== Segment start ==

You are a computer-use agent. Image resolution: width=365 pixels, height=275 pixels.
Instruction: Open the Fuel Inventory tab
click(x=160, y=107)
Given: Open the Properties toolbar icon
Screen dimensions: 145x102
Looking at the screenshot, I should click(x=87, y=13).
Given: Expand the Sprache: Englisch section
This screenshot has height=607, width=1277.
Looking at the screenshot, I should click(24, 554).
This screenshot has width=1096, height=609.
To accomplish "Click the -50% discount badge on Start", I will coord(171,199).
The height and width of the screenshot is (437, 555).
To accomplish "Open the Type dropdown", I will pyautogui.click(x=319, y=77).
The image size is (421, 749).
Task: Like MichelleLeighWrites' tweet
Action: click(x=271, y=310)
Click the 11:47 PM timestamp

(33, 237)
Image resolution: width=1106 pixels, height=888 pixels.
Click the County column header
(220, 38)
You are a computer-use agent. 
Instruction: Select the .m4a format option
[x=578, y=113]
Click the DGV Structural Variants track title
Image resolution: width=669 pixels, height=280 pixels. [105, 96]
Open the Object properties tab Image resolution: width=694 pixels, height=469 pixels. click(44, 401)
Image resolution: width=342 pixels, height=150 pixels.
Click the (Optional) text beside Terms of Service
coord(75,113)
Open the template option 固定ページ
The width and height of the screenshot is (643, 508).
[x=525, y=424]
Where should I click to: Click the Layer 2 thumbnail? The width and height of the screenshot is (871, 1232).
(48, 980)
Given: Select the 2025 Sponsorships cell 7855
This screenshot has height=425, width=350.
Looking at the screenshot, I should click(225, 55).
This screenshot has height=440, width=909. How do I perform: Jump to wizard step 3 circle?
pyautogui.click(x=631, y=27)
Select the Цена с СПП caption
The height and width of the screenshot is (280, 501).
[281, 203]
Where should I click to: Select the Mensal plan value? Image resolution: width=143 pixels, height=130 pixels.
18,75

== Segment end ==

Exercise instructions: Please copy exactly, and only, the lines running from the one containing "Click the (Optional)" through the end of the listing.

Completed task:
Click the (Optional) text beside Terms of Service
coord(75,113)
Open the template option 固定ページ
The width and height of the screenshot is (643, 508).
[x=525, y=424]
Where should I click to: Click the Layer 2 thumbnail? The width and height of the screenshot is (871, 1232).
(48, 980)
Given: Select the 2025 Sponsorships cell 7855
This screenshot has height=425, width=350.
Looking at the screenshot, I should click(225, 55).
This screenshot has height=440, width=909. How do I perform: Jump to wizard step 3 circle?
pyautogui.click(x=631, y=27)
Select the Цена с СПП caption
The height and width of the screenshot is (280, 501).
[281, 203]
Where should I click to: Select the Mensal plan value? Image resolution: width=143 pixels, height=130 pixels.
18,75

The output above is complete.